Records from a data source:
________________________________________
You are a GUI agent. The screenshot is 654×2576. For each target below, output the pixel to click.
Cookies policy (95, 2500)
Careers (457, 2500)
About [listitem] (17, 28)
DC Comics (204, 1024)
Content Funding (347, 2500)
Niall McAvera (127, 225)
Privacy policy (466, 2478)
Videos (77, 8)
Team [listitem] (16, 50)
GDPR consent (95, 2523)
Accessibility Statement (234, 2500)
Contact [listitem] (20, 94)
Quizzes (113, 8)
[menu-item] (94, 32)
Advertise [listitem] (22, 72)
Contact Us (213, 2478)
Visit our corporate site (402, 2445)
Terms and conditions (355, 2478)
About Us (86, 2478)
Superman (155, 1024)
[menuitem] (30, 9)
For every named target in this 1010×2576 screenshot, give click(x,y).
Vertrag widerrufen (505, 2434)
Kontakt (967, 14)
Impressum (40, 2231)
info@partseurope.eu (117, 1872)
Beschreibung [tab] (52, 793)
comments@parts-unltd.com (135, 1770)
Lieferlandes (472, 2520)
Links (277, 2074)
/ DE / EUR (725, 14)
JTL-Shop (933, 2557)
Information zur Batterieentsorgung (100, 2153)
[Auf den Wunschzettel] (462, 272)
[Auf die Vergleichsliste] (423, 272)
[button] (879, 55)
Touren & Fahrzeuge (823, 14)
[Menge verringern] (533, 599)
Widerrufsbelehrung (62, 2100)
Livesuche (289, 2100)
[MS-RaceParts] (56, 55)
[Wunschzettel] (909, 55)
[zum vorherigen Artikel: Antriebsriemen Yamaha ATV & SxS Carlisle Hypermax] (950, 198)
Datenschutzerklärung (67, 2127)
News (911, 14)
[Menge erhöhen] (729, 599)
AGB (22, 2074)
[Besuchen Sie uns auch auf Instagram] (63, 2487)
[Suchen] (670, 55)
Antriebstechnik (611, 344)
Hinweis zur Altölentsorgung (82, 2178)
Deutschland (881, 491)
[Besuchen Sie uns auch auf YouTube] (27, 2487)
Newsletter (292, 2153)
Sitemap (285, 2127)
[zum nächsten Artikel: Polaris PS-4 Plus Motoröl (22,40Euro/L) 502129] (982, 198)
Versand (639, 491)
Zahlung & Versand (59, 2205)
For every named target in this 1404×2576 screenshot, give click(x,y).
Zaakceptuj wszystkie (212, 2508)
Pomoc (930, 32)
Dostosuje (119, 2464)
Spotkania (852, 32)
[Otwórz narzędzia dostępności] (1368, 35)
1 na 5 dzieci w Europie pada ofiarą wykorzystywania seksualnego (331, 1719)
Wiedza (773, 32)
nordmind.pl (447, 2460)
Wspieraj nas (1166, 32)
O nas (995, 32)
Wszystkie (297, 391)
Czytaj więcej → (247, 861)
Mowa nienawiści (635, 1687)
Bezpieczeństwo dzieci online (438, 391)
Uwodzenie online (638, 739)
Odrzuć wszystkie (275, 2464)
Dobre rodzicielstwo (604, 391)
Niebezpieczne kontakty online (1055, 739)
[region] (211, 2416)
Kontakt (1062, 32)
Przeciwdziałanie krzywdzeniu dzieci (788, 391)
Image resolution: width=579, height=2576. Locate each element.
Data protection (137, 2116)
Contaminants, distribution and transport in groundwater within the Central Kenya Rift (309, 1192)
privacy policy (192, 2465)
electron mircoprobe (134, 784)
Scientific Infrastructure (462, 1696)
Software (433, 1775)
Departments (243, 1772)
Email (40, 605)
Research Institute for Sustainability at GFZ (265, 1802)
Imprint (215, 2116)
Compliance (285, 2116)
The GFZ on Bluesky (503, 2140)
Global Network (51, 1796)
________________________________________
* **Task statement**: Retype all of the entries exactly, please.

* **Response**:
You are a GUI agent. The screenshot is 654×2576. For each target below, output the pixel to click.
Cookies policy (95, 2500)
Careers (457, 2500)
About [listitem] (17, 28)
DC Comics (204, 1024)
Content Funding (347, 2500)
Niall McAvera (127, 225)
Privacy policy (466, 2478)
Videos (77, 8)
Team [listitem] (16, 50)
GDPR consent (95, 2523)
Accessibility Statement (234, 2500)
Contact [listitem] (20, 94)
Quizzes (113, 8)
[menu-item] (94, 32)
Advertise [listitem] (22, 72)
Contact Us (213, 2478)
Visit our corporate site (402, 2445)
Terms and conditions (355, 2478)
About Us (86, 2478)
Superman (155, 1024)
[menuitem] (30, 9)
For every named target in this 1010×2576 screenshot, give click(x,y).
Vertrag widerrufen (505, 2434)
Kontakt (967, 14)
Impressum (40, 2231)
info@partseurope.eu (117, 1872)
Beschreibung [tab] (52, 793)
comments@parts-unltd.com (135, 1770)
Lieferlandes (472, 2520)
Links (277, 2074)
/ DE / EUR (725, 14)
JTL-Shop (933, 2557)
Information zur Batterieentsorgung (100, 2153)
[Auf den Wunschzettel] (462, 272)
[Auf die Vergleichsliste] (423, 272)
[button] (879, 55)
Touren & Fahrzeuge (823, 14)
[Menge verringern] (533, 599)
Widerrufsbelehrung (62, 2100)
Livesuche (289, 2100)
[MS-RaceParts] (56, 55)
[Wunschzettel] (909, 55)
[zum vorherigen Artikel: Antriebsriemen Yamaha ATV & SxS Carlisle Hypermax] (950, 198)
Datenschutzerklärung (67, 2127)
News (911, 14)
[Menge erhöhen] (729, 599)
AGB (22, 2074)
[Besuchen Sie uns auch auf Instagram] (63, 2487)
[Suchen] (670, 55)
Antriebstechnik (611, 344)
Hinweis zur Altölentsorgung (82, 2178)
Deutschland (881, 491)
[Besuchen Sie uns auch auf YouTube] (27, 2487)
Newsletter (292, 2153)
Sitemap (285, 2127)
[zum nächsten Artikel: Polaris PS-4 Plus Motoröl (22,40Euro/L) 502129] (982, 198)
Versand (639, 491)
Zahlung & Versand (59, 2205)
For every named target in this 1404×2576 screenshot, give click(x,y).
Zaakceptuj wszystkie (212, 2508)
Pomoc (930, 32)
Dostosuje (119, 2464)
Spotkania (852, 32)
[Otwórz narzędzia dostępności] (1368, 35)
1 na 5 dzieci w Europie pada ofiarą wykorzystywania seksualnego (331, 1719)
Wiedza (773, 32)
nordmind.pl (447, 2460)
Wspieraj nas (1166, 32)
O nas (995, 32)
Wszystkie (297, 391)
Czytaj więcej → (247, 861)
Mowa nienawiści (635, 1687)
Bezpieczeństwo dzieci online (438, 391)
Uwodzenie online (638, 739)
Odrzuć wszystkie (275, 2464)
Dobre rodzicielstwo (604, 391)
Niebezpieczne kontakty online (1055, 739)
[region] (211, 2416)
Kontakt (1062, 32)
Przeciwdziałanie krzywdzeniu dzieci (788, 391)
Image resolution: width=579, height=2576. Locate each element.
Data protection (137, 2116)
Contaminants, distribution and transport in groundwater within the Central Kenya Rift (309, 1192)
privacy policy (192, 2465)
electron mircoprobe (134, 784)
Scientific Infrastructure (462, 1696)
Software (433, 1775)
Departments (243, 1772)
Email (40, 605)
Research Institute for Sustainability at GFZ (265, 1802)
Imprint (215, 2116)
Compliance (285, 2116)
The GFZ on Bluesky (503, 2140)
Global Network (51, 1796)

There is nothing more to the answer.